Ja tez go nie lubię

Z reszta nikt go nie lubi. On ma 17 lat i żadnych kolegów, o dziewczynie nie wspomnę.
Teraz jedzie do szkoły z internatem i mam nadzieje, ze go trochę wyprostuja.
E był zupełnie inny jak był w jego wieku. Jak to jednak można skrzywdzić dziecko co?
Ich rodzice są tak zapatrzeni w młodego, ze nie widza jego wad.
Rok temu byłam wrogiem nr 1, bo powiedziałam, ze jak sie za siebie nie weźmie, to nie dostanie sie do szkoły wojskowej. On miał wtedy jakieś 20-30kg nadwagi.
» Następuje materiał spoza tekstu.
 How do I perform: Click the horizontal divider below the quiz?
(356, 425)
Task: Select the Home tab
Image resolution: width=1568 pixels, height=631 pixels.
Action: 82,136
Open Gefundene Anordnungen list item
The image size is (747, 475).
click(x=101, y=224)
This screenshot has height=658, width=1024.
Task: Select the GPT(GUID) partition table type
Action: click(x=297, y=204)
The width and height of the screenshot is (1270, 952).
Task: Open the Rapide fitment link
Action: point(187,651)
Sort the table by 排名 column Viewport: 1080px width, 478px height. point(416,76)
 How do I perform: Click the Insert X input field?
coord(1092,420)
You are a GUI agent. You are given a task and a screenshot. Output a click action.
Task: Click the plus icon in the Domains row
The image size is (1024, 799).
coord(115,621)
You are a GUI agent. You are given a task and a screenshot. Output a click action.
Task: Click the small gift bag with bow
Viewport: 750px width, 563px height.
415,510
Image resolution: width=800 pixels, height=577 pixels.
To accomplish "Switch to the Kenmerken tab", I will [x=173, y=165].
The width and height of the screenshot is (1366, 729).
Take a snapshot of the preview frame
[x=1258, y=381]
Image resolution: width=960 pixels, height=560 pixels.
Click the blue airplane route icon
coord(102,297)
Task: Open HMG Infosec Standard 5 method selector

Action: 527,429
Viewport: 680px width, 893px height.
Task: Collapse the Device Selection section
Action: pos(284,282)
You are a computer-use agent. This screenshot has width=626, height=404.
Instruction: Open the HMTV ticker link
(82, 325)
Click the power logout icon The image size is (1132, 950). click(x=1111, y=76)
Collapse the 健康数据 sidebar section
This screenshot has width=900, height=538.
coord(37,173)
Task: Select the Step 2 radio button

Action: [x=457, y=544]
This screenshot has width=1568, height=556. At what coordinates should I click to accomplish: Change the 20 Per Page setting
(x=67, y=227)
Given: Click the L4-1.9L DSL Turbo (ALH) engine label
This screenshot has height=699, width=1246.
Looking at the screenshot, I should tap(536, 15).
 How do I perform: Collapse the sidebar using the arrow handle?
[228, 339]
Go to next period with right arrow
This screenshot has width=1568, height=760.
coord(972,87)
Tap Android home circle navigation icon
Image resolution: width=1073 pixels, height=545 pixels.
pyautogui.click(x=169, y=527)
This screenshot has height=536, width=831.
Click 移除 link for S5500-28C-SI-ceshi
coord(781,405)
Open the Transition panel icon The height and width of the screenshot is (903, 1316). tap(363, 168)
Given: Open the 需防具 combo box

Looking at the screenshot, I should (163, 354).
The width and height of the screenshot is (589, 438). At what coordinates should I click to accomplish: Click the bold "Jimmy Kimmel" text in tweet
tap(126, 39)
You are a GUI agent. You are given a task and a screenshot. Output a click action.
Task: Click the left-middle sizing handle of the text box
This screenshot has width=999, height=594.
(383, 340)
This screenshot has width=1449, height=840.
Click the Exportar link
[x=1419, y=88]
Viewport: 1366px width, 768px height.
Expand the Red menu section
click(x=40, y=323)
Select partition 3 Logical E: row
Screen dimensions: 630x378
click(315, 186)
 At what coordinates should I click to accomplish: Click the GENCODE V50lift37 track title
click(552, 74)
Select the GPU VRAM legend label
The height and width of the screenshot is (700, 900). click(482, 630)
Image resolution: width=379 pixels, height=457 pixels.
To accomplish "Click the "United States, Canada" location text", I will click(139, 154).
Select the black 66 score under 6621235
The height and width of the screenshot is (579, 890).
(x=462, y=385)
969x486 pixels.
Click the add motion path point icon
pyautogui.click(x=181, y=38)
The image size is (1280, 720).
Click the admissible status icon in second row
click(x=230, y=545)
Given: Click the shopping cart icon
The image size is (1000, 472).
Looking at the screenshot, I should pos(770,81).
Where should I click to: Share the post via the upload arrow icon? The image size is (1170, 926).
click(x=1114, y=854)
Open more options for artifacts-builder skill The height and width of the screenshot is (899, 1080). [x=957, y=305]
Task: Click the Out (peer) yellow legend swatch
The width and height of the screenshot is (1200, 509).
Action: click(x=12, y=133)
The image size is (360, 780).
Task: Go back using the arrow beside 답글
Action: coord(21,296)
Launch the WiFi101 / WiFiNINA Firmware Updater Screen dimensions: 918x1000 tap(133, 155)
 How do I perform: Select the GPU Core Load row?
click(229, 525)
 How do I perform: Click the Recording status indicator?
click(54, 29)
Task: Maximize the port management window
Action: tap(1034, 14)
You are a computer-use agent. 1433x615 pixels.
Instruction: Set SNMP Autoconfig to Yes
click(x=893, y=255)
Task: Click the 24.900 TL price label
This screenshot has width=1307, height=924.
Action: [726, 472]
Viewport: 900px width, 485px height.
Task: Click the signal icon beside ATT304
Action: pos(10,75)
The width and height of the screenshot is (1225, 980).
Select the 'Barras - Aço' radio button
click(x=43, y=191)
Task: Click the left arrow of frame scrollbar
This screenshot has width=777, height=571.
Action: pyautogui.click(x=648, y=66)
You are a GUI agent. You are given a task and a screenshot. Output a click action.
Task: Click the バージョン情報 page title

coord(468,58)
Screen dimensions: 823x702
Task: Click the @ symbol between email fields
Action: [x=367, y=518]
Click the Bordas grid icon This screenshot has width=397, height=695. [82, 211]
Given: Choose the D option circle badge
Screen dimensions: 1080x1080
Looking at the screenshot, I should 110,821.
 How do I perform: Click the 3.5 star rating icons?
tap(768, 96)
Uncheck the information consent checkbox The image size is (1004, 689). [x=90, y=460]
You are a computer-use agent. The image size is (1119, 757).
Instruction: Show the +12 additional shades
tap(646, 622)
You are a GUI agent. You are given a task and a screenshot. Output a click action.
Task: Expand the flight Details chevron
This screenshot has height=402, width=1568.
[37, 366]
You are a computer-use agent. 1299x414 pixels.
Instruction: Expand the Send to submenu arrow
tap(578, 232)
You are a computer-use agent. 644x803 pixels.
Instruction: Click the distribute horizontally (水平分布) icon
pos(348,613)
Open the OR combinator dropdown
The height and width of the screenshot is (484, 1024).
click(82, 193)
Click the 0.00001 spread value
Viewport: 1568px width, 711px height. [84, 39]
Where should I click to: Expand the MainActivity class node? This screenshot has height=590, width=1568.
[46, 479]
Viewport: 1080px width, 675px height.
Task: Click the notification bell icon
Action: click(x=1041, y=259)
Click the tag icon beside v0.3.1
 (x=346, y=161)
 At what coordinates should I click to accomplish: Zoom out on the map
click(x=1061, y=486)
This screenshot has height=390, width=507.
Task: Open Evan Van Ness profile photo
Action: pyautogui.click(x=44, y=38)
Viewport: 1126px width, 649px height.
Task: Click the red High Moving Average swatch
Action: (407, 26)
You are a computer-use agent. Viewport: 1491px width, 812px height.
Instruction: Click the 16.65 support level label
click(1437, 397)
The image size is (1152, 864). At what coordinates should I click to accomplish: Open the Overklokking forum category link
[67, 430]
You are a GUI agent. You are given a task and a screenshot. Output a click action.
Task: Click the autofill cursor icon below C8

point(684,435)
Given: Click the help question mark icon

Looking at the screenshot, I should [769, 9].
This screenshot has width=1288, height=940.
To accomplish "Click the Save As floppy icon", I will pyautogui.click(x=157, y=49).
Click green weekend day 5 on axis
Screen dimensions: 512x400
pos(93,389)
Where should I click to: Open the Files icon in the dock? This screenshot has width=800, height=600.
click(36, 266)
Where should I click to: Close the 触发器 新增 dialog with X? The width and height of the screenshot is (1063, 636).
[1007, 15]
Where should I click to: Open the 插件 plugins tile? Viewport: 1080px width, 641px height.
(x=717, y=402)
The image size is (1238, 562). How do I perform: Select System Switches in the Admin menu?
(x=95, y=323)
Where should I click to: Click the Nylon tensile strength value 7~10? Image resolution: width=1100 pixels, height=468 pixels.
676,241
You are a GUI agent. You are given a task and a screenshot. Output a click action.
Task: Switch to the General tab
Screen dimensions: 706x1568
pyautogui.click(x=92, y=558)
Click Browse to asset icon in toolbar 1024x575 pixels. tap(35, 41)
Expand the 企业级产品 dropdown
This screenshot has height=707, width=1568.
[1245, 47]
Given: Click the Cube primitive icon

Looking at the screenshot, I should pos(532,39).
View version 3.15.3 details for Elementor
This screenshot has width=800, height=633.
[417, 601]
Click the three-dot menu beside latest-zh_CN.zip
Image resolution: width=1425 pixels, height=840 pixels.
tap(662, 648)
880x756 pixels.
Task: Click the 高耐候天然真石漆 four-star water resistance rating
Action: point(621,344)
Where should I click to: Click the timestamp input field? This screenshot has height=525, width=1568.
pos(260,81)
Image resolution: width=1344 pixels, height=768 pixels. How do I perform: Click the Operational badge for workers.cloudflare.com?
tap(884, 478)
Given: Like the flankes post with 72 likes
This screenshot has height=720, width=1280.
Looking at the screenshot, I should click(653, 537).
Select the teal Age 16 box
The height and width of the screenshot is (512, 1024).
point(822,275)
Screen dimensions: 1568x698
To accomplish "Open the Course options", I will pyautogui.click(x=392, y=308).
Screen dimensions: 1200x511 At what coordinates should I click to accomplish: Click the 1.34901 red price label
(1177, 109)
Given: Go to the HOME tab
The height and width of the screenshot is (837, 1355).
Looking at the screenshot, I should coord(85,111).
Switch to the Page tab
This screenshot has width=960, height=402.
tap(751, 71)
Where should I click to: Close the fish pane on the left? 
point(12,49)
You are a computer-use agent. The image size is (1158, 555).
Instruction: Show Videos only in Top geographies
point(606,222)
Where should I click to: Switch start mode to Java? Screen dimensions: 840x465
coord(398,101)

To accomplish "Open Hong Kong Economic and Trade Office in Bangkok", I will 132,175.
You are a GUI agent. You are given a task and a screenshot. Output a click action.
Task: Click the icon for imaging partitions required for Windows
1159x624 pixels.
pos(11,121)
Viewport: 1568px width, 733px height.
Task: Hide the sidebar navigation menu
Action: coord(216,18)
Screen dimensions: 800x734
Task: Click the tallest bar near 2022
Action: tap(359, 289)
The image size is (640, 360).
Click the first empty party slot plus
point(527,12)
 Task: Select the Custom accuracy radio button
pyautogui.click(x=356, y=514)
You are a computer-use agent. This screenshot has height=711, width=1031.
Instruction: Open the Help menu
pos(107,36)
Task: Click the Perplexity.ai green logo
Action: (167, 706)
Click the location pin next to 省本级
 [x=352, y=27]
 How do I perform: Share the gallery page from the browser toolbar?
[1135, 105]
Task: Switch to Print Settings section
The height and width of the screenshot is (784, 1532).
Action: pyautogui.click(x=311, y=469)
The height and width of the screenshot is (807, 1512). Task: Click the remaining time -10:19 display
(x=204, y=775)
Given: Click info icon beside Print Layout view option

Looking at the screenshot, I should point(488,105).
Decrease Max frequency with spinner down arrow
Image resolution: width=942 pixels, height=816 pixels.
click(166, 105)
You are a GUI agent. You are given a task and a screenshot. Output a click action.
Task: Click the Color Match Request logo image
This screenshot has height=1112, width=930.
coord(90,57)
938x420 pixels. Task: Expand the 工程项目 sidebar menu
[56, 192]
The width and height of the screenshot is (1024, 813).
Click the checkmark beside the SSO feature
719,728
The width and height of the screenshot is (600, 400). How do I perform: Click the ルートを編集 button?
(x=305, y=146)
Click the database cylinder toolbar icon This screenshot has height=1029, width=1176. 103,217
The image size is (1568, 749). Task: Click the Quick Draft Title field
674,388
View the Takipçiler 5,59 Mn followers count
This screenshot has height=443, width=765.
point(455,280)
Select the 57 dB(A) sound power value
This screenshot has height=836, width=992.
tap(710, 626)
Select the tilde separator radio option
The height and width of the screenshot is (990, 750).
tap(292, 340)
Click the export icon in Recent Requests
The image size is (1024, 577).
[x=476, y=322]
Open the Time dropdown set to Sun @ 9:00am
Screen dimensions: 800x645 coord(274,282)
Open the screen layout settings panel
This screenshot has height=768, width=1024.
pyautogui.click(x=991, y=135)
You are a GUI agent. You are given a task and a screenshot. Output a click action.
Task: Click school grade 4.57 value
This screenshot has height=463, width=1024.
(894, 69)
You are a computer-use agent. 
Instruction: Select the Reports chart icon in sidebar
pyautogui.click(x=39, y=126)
Wziął sie za siebie a i tak sie nie dostał.
Niby ze względu na wiek, ale ja nie do końca w to wierze.
Wiecie mój brat od 6 roku życia trenuje i ja wiem ile biega i jak wyglada chłopak w jego wieku z kondycja.
Nie zrozumcie mnie źle - podziwiam młodego, bo dużo zrobił, ale nie da sie w rok przeskoczyć poziomu chłopców, którzy trenują kilkanaście lat.
Tak samo ich siostra chce iść teraz do jakiejś szkoły policyjnej ale ani nie biega, ani nie trenuje, na brzuchu zero mięśni, więc słabo widzę testy sprawnosciowe.